In the monocrystal pull-up apparatus, the chamber is preferably provided with a plurality of observation windows arranged to be twofold symmetrical about the pull-up shaft.

A monocrystal pull-up apparatus according to another aspect of the invention includes: a chamber; a crucible disposed in the chamber to store a silicon melt; a pull-up unit configured to pull up monocrystalline silicon, the pull-up unit including a pull-up shaft to which a seed crystal is attached at one end and a pull-up drive unit configured to rotate and vertically move the pull-up shaft; a heat shield provided above the crucible to surround the monocrystalline silicon; a magnetic-field applying unit configured to apply a horizontal magnetic field to the silicon melt in the crucible; and a plurality of observation windows provided for the chamber, in which the plurality of observation windows are arranged to be twofold symmetrical about the pull-up shaft.

Preferably, the monocrystal pull-up apparatus further includes a plurality of dopant feeders and the chamber is provided with a plurality of dopant inlets arranged to be twofold symmetrical about the pull-up shaft.

Preferably, the monocrystal pull-up apparatus further includes a cylindrical heat insulator provided along an inner surface of the chamber and a plurality of holes are provided for the heat insulator such that the holes are twofold symmetrical about the pull-up shaft.

In the monocrystal pull-up apparatus, the plurality of cuts are preferably aligned along an application direction in a center portion of the horizontal magnetic field.

BRIEF EXPLANATION OF DRAWINGS

FIG. 1A schematically illustrates a convection mode.

FIG. 1B schematically illustrates another convection mode.

FIG. 2 is a schematic cross-sectional view of a monocrystal pull-up apparatus according to an exemplary embodiment of the invention.

FIG. 3 is a schematic plan view illustrating an arrangement of a magnetic-field applying unit, observation windows, and cuts of the monocrystal pull-up apparatus according to the exemplary embodiment of the invention.

FIG. 4A schematically illustrates a relationship between an inert gas flow and a convection flow.

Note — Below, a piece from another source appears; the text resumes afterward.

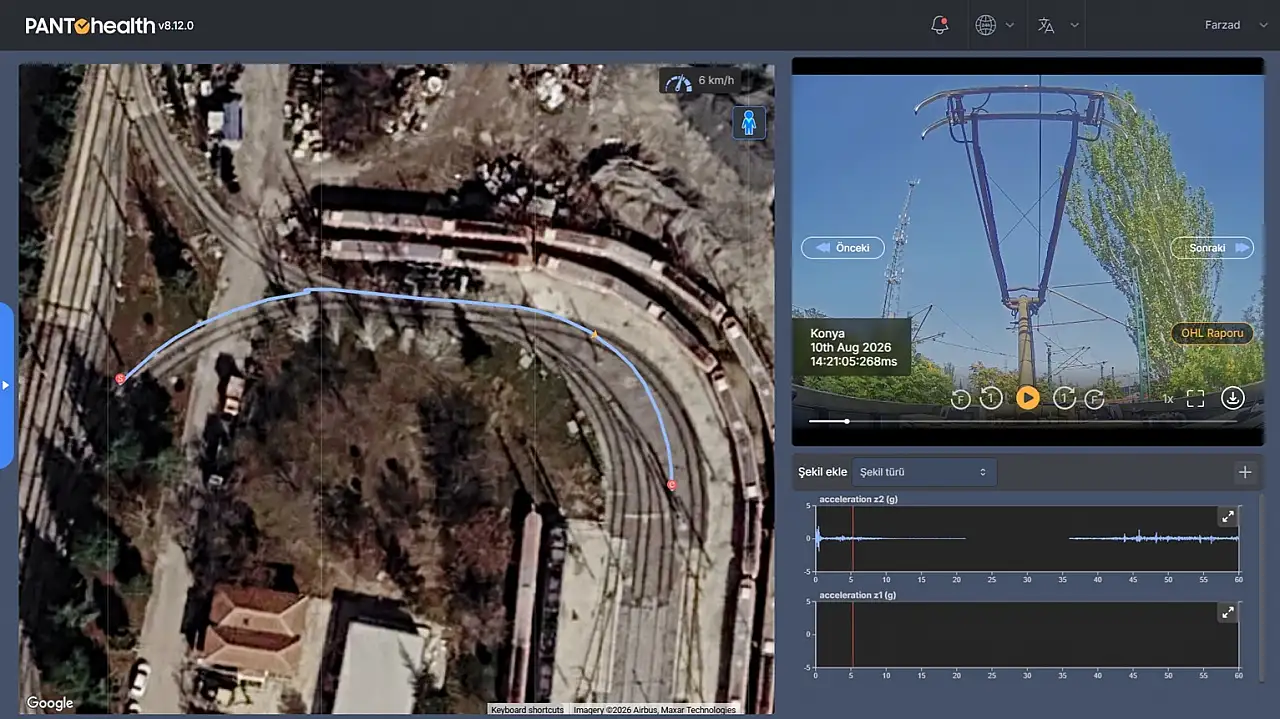The image size is (1280, 719).
Task: Open the OHL Raporu
Action: pos(1212,333)
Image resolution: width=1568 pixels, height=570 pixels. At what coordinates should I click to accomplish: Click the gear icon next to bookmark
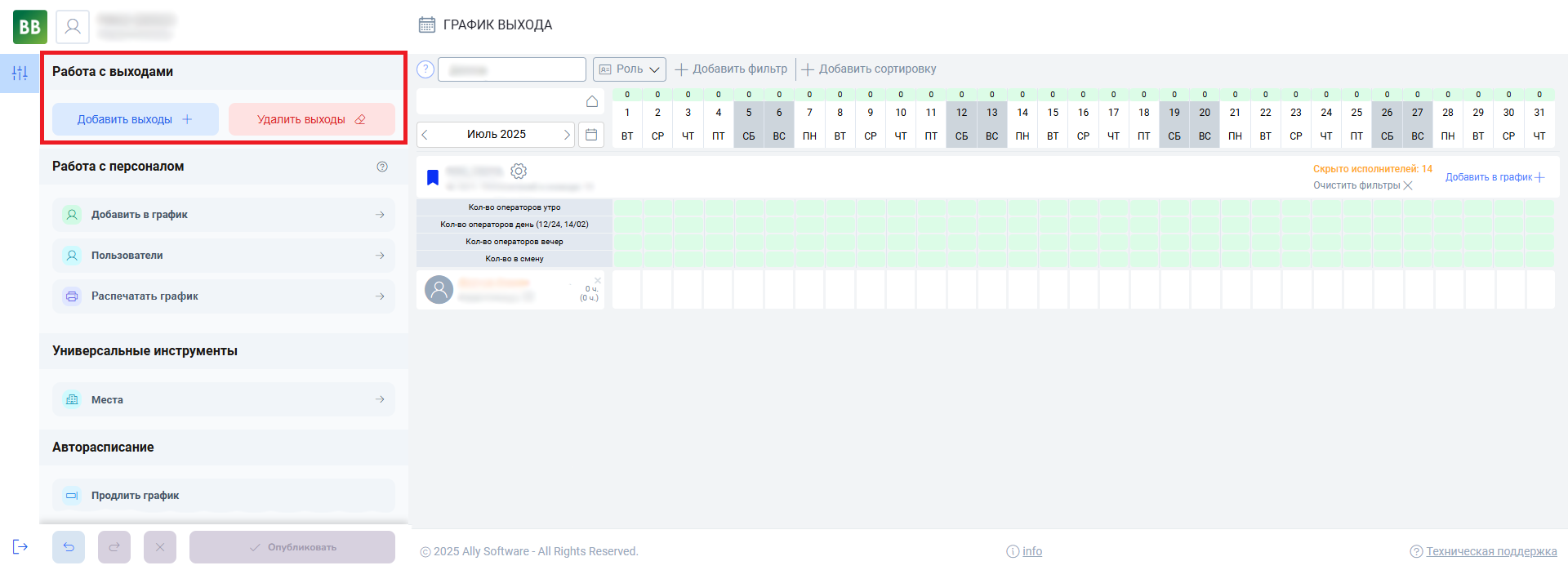click(519, 171)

FIG. 4B schematically illustrates another relationship between the inert gas flow and the convection flow.

FIG. 5 is a schematic cross-sectional view of a monocrystal pull-up apparatus according to a modified example of the invention.

FIG. 6 is a schematic plan view illustrating an arrangement of the magnetic-field applying unit, the observation windows, and the cuts of the monocrystal pull-up apparatus according to the modified example of the invention.

FIG. 7 is a schematic plan view illustrating arrangements of the observation window(s) and the cut(s) of the monocrystal pull-up apparatuses in Examples and Comparative.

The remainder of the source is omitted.